7 november 2025

Groots al knielend - 4 - Dietrich Bonhoeffer

 De Duitse lutherse theoloog en predikant Dietrich Bonhoeffer (1906-1945) was een moedig man, die reeds twee dagen na de machtsovername door Hitler in een radiotoespraak waarschuwde (1 febr. 1933) om de Führer niet te verafgoden. Tot Hitler zelf zei hij dat hij zich bewust moest zijn van de beperking van zijn macht. Op dat moment werd de uitzending onderbroken.

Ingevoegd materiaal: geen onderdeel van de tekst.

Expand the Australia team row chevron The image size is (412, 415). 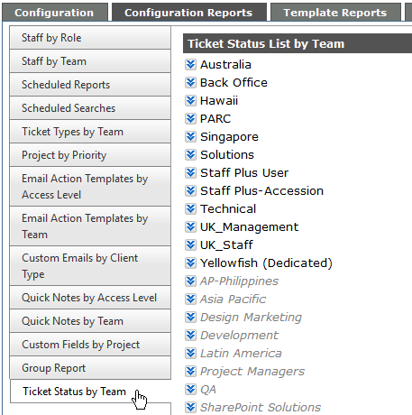pyautogui.click(x=190, y=64)
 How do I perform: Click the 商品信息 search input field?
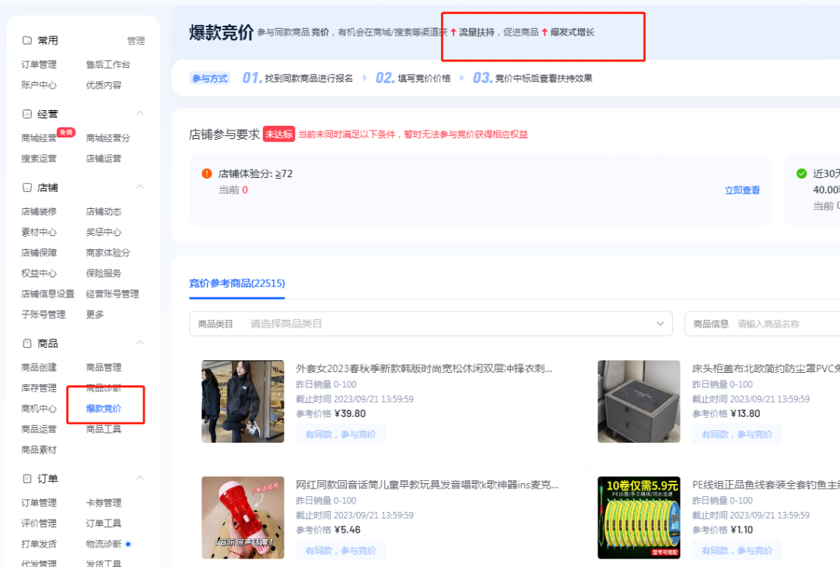778,323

Bonhoeffer sloot zich aan bij de 'Bekennende Kirche', een groep protestantse theologen en gemeenten, die zich verzetten tegen staatsinmenging door de nazi's in hun kerkelijke zaken. Deze groep werd geïnspireerd door de grote theoloog Karl Barth.  
Voor Bonhoeffer was de kerk het lichaam van Christus en niet zomaar een plek waar over Christus gesproken wordt. Dat inzicht vraagt om een aangepast gedrag vol overgave en het zou een leidend idee zijn gedurende zijn gehele leven.

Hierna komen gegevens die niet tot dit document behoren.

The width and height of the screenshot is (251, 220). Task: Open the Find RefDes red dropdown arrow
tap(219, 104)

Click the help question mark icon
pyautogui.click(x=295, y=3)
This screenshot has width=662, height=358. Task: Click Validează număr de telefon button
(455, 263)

(Dietrich Bonhoeffer op bezoek bij Karl Barth - ©EDK)

In een meditatie van Dietrich Bonhoeffer over het vers van de profeet Jesaja : Want een Kind is ons geboren, een Zoon is ons gegeven (Jes. 9, 5), (vers dat in de kerstliturgie wordt gelezen als vooruitzegging van de komst van Jezus) horen we deze moedige man oproepen om te knielen bij het kerstekind. 

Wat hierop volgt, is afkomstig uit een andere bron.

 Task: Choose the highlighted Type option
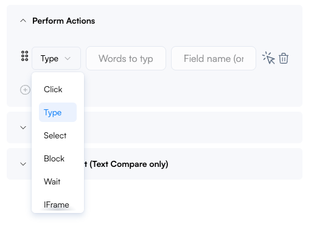[x=58, y=112]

"Het gaat hier over de geboorte van een kind, niet over de revolutionaire daad van een sterke man, niet over de gedurfde ontdekking van een wijze, niet over het vrome werk van een heilige.
Wat koningen en staatslieden, filosofen en kunstenaars, godsdienststichters en moraalpredikers vergeefs proberen te bewerkstelligen, gebeurt nu door een pasgeboren kind. Als om de geweldigste menselijke inspanningen en prestaties te beschamen wordt hier een kind in het middelpunt van de wereldgeschiedenis geplaatst. Een kind, uit mensen geboren, een zoon, door God gegeven. Dat is het geheim van de verlossing van de wereld; heel het verleden en heel de toekomst ligt in dit gebeuren opgesloten. De oneindige barmhartigheid van de almachtige God daalt tot ons af in de gestalte van een kind, van zijn Zoon. (...)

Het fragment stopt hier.